* _The task_
Word for word, set down every line of the entries below from the line with "Instruction: Click the shuffle patches icon" to the line with "Task: Click Add Frame in the timeline", including both, and no other line.
+++
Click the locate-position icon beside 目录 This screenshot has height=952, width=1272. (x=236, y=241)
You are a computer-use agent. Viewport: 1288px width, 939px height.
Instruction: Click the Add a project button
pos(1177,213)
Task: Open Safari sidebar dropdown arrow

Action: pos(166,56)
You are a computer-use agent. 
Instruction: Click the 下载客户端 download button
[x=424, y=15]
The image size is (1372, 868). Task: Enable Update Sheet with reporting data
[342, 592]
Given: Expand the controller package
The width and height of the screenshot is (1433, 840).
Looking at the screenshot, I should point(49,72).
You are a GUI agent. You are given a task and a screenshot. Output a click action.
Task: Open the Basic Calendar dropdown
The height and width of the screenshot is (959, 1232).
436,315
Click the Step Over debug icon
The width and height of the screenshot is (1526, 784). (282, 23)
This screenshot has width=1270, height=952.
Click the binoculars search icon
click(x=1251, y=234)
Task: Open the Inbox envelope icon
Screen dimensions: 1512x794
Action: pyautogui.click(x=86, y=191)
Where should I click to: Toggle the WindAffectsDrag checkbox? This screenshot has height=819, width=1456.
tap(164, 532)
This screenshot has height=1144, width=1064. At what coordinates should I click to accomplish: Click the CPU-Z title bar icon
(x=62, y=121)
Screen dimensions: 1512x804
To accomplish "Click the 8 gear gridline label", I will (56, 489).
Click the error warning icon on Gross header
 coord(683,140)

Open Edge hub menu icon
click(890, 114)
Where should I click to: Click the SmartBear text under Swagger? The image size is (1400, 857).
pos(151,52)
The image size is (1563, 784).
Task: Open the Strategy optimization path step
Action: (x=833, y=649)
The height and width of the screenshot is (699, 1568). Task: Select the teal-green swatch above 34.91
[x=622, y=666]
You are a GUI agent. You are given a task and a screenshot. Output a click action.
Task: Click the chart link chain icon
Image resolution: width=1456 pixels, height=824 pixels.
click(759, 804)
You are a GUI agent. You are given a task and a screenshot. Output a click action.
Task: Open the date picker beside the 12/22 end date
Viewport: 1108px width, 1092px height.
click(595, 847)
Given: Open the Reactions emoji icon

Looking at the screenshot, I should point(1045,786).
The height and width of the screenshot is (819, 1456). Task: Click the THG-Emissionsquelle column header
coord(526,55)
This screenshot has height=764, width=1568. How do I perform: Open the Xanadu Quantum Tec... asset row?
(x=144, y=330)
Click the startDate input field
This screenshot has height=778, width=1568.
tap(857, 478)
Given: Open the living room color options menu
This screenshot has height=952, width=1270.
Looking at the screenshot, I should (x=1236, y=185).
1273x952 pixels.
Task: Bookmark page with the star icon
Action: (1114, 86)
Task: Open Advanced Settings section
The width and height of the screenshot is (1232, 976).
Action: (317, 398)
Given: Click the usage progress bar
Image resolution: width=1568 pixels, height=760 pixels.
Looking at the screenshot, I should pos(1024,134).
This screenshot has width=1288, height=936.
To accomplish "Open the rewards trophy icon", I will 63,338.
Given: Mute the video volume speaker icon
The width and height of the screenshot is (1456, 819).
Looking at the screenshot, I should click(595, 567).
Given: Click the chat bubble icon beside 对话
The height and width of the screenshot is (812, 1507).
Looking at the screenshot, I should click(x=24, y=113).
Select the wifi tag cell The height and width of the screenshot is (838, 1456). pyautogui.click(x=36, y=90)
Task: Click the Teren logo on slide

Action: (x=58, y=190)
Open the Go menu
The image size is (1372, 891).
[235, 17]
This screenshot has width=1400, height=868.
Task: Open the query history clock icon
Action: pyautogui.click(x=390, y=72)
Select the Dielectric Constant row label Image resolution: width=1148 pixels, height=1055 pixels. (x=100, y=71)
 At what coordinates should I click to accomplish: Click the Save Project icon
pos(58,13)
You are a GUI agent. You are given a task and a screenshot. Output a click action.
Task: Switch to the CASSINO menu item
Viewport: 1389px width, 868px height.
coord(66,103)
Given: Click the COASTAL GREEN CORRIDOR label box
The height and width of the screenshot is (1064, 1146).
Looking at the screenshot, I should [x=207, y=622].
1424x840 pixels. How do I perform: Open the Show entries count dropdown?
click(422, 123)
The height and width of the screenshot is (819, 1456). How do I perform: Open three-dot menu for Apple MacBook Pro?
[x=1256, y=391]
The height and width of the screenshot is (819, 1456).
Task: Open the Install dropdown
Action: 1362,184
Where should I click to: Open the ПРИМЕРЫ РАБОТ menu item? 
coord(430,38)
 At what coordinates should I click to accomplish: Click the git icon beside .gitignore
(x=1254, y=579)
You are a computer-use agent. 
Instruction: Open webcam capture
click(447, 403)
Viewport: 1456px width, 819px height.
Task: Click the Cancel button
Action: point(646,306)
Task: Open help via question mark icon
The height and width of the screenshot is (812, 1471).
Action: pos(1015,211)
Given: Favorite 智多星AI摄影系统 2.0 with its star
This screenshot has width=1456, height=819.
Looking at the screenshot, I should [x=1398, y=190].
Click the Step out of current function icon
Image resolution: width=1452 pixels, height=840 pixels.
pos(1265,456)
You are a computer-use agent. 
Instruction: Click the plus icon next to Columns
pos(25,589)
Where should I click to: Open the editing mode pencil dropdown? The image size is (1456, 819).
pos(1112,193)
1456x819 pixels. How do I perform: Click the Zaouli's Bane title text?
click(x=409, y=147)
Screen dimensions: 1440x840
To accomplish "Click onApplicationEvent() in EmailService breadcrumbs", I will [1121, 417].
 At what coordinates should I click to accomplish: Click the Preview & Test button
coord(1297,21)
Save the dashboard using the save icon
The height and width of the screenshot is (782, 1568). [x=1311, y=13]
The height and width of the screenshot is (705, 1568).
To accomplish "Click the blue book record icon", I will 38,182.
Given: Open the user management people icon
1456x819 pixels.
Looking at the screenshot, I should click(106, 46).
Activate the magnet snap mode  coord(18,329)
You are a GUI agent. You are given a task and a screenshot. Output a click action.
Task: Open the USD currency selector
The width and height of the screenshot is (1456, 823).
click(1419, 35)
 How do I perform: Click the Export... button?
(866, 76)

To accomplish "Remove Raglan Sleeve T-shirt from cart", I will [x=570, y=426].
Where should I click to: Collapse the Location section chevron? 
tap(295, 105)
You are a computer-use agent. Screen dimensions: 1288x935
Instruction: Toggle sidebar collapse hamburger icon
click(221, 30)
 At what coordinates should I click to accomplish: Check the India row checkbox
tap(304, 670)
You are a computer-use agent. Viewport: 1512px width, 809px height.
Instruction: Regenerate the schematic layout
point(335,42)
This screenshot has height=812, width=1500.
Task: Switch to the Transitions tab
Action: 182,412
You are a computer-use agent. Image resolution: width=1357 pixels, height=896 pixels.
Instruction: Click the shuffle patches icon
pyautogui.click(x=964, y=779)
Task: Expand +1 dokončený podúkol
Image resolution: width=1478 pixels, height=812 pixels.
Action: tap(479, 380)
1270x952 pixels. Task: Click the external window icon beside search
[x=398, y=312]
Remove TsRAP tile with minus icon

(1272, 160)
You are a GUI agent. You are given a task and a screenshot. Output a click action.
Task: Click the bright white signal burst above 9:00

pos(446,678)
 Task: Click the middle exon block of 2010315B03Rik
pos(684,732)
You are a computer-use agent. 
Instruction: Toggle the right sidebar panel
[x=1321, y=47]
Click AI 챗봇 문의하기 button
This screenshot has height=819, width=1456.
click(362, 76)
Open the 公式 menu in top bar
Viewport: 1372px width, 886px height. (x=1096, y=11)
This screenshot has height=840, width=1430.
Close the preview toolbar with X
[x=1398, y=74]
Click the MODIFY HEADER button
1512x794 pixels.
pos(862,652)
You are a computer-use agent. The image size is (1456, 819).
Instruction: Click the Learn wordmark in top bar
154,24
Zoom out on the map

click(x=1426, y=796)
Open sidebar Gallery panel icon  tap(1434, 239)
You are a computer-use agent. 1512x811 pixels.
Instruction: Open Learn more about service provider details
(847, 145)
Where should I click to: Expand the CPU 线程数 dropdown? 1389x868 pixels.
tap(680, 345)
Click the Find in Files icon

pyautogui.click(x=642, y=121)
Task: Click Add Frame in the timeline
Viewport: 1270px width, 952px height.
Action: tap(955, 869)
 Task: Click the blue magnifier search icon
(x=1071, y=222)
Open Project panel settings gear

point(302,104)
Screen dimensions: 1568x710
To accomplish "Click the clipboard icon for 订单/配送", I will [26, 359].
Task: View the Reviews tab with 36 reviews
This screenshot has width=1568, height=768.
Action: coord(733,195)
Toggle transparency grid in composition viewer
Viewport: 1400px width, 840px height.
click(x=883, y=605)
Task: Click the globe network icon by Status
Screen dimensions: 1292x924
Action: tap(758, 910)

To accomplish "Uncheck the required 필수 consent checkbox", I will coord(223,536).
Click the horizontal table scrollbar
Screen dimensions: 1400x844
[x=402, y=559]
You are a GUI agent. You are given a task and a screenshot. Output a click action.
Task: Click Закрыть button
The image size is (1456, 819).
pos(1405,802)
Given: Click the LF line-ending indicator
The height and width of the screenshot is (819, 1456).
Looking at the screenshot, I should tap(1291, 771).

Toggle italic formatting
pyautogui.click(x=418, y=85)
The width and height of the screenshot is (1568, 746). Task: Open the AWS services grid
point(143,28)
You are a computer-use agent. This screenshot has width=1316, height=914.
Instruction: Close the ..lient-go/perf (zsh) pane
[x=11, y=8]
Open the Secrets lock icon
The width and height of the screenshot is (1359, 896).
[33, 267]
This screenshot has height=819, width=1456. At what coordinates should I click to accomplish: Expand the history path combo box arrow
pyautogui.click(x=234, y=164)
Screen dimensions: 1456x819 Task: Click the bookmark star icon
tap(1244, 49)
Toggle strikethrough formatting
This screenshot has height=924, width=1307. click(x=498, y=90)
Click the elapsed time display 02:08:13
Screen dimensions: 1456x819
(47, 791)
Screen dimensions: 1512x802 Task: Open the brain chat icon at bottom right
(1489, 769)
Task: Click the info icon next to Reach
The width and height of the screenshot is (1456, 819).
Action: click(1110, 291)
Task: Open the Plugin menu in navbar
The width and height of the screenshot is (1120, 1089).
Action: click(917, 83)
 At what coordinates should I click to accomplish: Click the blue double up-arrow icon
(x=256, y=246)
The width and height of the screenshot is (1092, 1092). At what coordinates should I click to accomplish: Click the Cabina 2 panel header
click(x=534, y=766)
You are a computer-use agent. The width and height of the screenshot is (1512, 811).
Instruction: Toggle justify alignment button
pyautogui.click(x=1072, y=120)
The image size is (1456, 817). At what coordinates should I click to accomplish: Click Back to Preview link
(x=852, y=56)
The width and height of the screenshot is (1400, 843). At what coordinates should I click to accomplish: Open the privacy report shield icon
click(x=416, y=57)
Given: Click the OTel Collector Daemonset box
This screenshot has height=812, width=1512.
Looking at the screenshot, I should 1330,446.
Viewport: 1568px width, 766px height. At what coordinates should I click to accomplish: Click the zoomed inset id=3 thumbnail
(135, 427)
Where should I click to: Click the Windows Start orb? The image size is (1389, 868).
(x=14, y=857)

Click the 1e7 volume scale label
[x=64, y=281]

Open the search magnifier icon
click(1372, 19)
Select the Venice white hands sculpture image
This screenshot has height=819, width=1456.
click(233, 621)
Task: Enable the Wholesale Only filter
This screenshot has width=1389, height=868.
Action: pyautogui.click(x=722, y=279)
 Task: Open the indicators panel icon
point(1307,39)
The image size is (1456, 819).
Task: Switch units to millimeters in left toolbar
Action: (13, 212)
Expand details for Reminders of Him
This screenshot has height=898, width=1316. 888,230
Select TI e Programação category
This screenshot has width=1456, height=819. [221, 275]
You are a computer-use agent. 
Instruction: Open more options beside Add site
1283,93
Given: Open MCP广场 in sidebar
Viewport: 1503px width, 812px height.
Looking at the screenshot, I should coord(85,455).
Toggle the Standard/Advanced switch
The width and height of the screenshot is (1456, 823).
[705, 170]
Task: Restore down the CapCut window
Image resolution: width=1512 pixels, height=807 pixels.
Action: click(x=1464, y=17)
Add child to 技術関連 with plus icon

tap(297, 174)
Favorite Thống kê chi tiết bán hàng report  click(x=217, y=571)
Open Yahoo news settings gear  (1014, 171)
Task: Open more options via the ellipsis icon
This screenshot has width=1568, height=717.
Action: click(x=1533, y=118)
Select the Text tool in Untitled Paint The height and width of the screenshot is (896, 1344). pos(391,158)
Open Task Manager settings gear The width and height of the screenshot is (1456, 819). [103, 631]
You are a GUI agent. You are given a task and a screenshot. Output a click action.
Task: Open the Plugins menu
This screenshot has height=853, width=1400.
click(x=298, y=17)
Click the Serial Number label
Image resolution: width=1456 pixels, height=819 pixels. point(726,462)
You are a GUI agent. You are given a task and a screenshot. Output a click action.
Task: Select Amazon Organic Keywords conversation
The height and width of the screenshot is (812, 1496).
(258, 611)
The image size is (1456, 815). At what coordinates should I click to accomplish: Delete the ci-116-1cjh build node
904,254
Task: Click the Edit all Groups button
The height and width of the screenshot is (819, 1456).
+++
* _Solution for this task_
Instruction: Click the shuffle patches icon
pyautogui.click(x=964, y=779)
Task: Expand +1 dokončený podúkol
Image resolution: width=1478 pixels, height=812 pixels.
Action: tap(479, 380)
1270x952 pixels. Task: Click the external window icon beside search
[x=398, y=312]
Remove TsRAP tile with minus icon

(1272, 160)
You are a GUI agent. You are given a task and a screenshot. Output a click action.
Task: Click the bright white signal burst above 9:00

pos(446,678)
 Task: Click the middle exon block of 2010315B03Rik
pos(684,732)
You are a computer-use agent. 
Instruction: Toggle the right sidebar panel
[x=1321, y=47]
Click AI 챗봇 문의하기 button
This screenshot has height=819, width=1456.
click(362, 76)
Open the 公式 menu in top bar
Viewport: 1372px width, 886px height. (x=1096, y=11)
This screenshot has height=840, width=1430.
Close the preview toolbar with X
[x=1398, y=74]
Click the MODIFY HEADER button
1512x794 pixels.
pos(862,652)
You are a computer-use agent. The image size is (1456, 819).
Instruction: Click the Learn wordmark in top bar
154,24
Zoom out on the map

click(x=1426, y=796)
Open sidebar Gallery panel icon  tap(1434, 239)
You are a computer-use agent. 1512x811 pixels.
Instruction: Open Learn more about service provider details
(847, 145)
Where should I click to: Expand the CPU 线程数 dropdown? 1389x868 pixels.
tap(680, 345)
Click the Find in Files icon

pyautogui.click(x=642, y=121)
Task: Click Add Frame in the timeline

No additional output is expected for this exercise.